§ What to do
Please copy out the news report below on the businessman jailed for smothering his wife, word for word and with nothing changed.

§ Reading passage
Businessman, 51, who smothered his wife in the UK so she would ‘be quiet’ is jailed for life

Businessman, 51, who smothered his wife with a hotel pillow while they were on holiday in the UK so that she would ‘be quiet’ is jailed for life

  • Soong Hert Fong travelled with his wife Pek Ying Ling from Singapore to Europe 
  • On December 6 Fong murdered his wife in County Aparthotel in Newcastle  
  • He smothered her with a pillow because he, ‘just wanted to keep her quiet’ 
  • Fong has been sentenced to life in prison and must serve a minimum of 12 years 

A businessman who smothered his wife with a hotel pillow so she would ‘be quiet’ has been jailed for life. 

Soong Fong, 51, and his wife Pek Ying Ling, 51, were on holiday in Newcastle last December when Fong ‘snapped’ and held a pillow over his wife’s face to ‘shush her’ at the County Aparthotel.  

He had initially denied murdering Mrs Pek, known as Evelyn Pek, saying he could not remember killing her, but changed his plea to guilty on the fifth day of his trial at Newcastle Crown Court. 

On Friday the Recorder of Newcastle, Judge Paul Sloan QC, passed a life sentence with a minimum term of 12 years and six months. 

The court heard Fong was a ‘loving and devoted husband’ to his wife of 28 years, and had no history of domestic abuse. 

Judge Sloan said the pair had been on holiday in the UK, where Fong suffered a ‘significant fall’ down a ‘near vertical embankment’ while trying to take a photo on the Isle of Skye. 

By the time the couple arrived in Newcastle, where one of their three sons was at university, Fong’s barrister Toby Hedworth QC said it was ‘clear there was something significantly wrong with him’. 

The court heard Fong collapsed three times in his room at the County Aparthotel, eventually being taken to hospital in an ambulance and discharged with ‘ongoing muscular pain’. 

Judge Sloan said: ‘CCTV footage from the hospital and hotel reveals the pain you were in – you had difficulty walking.’ 

The judge said messages from one of the couple’s sons that night show he had told his mother not to ‘scold’ Fong, and that he later explained in his evidence she ‘had a tendency to keep telling (Fong) what to do and what not to do’.

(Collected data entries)
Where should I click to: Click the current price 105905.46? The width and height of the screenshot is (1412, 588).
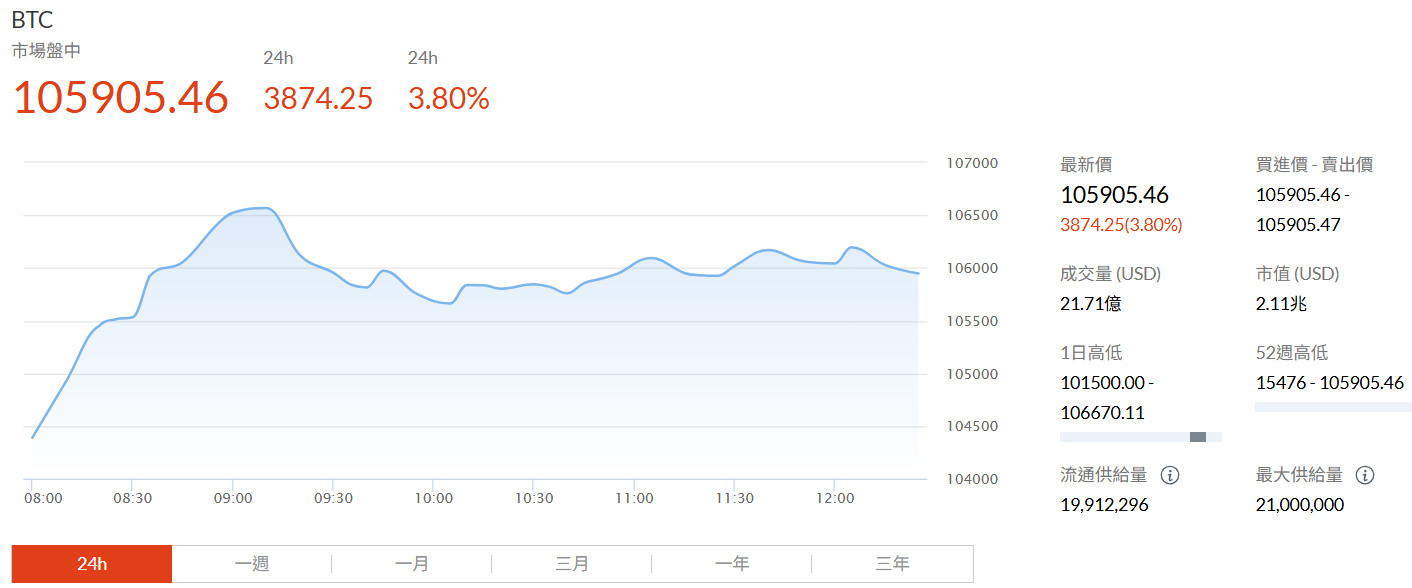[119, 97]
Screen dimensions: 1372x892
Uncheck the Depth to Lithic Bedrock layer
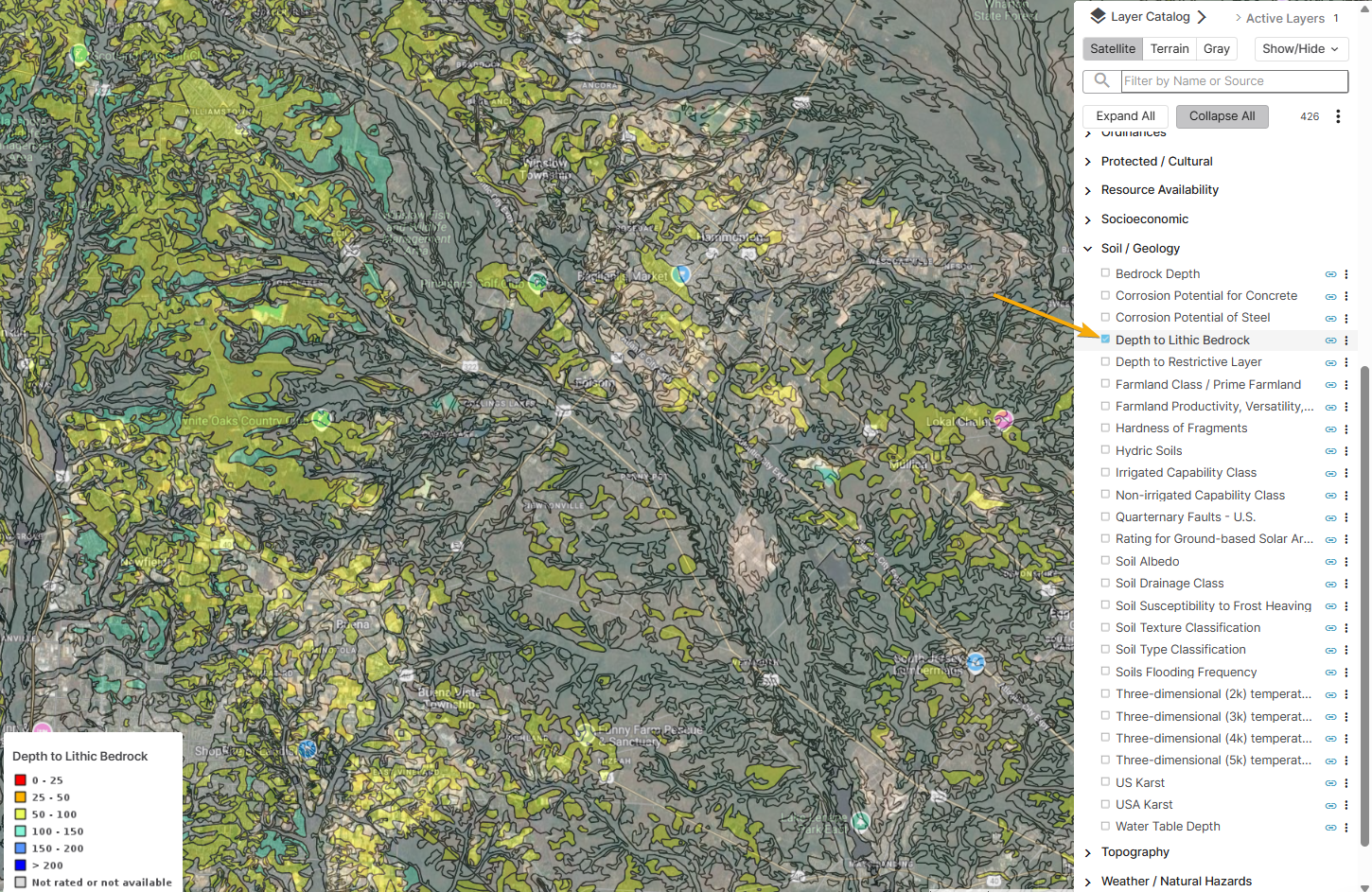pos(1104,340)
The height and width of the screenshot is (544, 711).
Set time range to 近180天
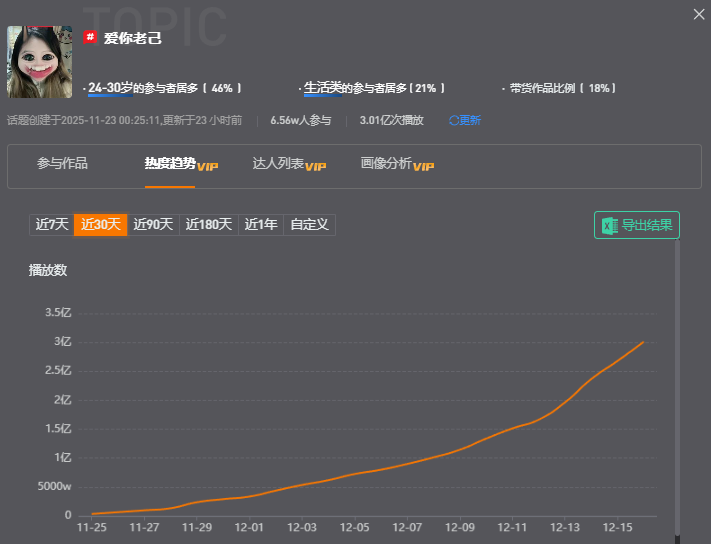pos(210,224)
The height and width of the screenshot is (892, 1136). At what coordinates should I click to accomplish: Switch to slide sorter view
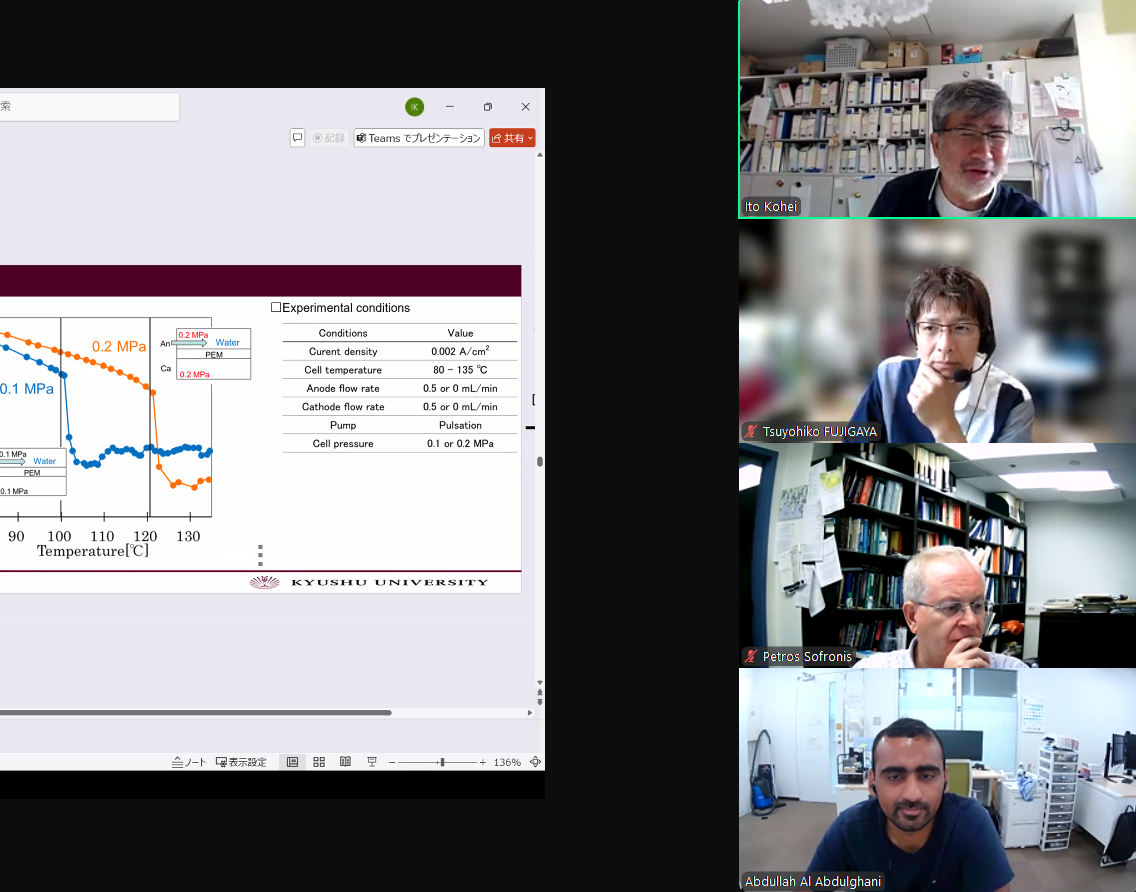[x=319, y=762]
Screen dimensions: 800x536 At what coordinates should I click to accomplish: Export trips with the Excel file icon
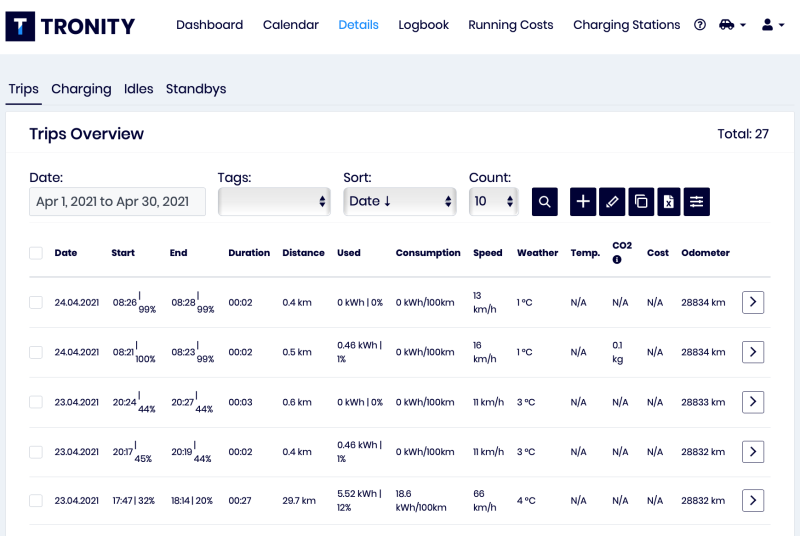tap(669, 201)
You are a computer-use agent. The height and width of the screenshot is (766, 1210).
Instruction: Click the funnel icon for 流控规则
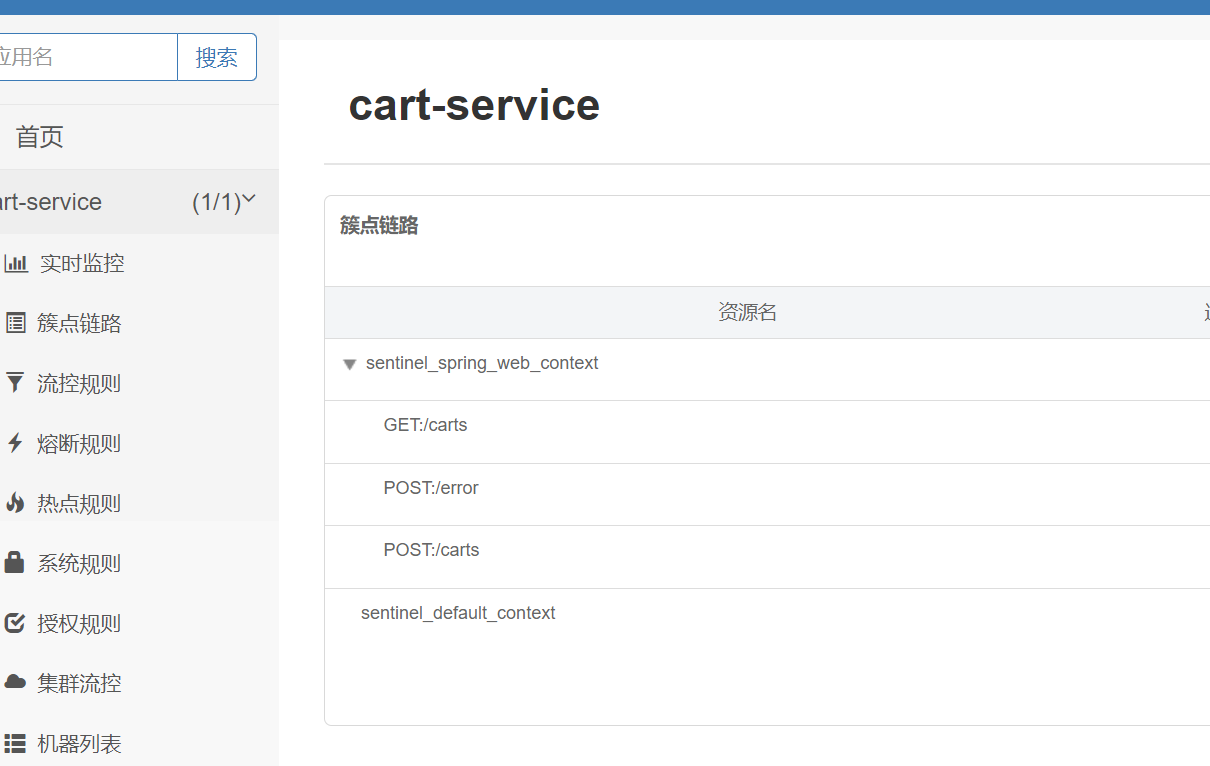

§ Exercise answer
Businessman, 51, who smothered his wife in the UK so she would ‘be quiet’ is jailed for life

Businessman, 51, who smothered his wife with a hotel pillow while they were on holiday in the UK so that she would ‘be quiet’ is jailed for life

  • Soong Hert Fong travelled with his wife Pek Ying Ling from Singapore to Europe 
  • On December 6 Fong murdered his wife in County Aparthotel in Newcastle  
  • He smothered her with a pillow because he, ‘just wanted to keep her quiet’ 
  • Fong has been sentenced to life in prison and must serve a minimum of 12 years 

A businessman who smothered his wife with a hotel pillow so she would ‘be quiet’ has been jailed for life. 

Soong Fong, 51, and his wife Pek Ying Ling, 51, were on holiday in Newcastle last December when Fong ‘snapped’ and held a pillow over his wife’s face to ‘shush her’ at the County Aparthotel.  

He had initially denied murdering Mrs Pek, known as Evelyn Pek, saying he could not remember killing her, but changed his plea to guilty on the fifth day of his trial at Newcastle Crown Court. 

On Friday the Recorder of Newcastle, Judge Paul Sloan QC, passed a life sentence with a minimum term of 12 years and six months. 

The court heard Fong was a ‘loving and devoted husband’ to his wife of 28 years, and had no history of domestic abuse. 

Judge Sloan said the pair had been on holiday in the UK, where Fong suffered a ‘significant fall’ down a ‘near vertical embankment’ while trying to take a photo on the Isle of Skye. 

By the time the couple arrived in Newcastle, where one of their three sons was at university, Fong’s barrister Toby Hedworth QC said it was ‘clear there was something significantly wrong with him’. 

The court heard Fong collapsed three times in his room at the County Aparthotel, eventually being taken to hospital in an ambulance and discharged with ‘ongoing muscular pain’. 

Judge Sloan said: ‘CCTV footage from the hospital and hotel reveals the pain you were in – you had difficulty walking.’ 

The judge said messages from one of the couple’s sons that night show he had told his mother not to ‘scold’ Fong, and that he later explained in his evidence she ‘had a tendency to keep telling (Fong) what to do and what not to do’.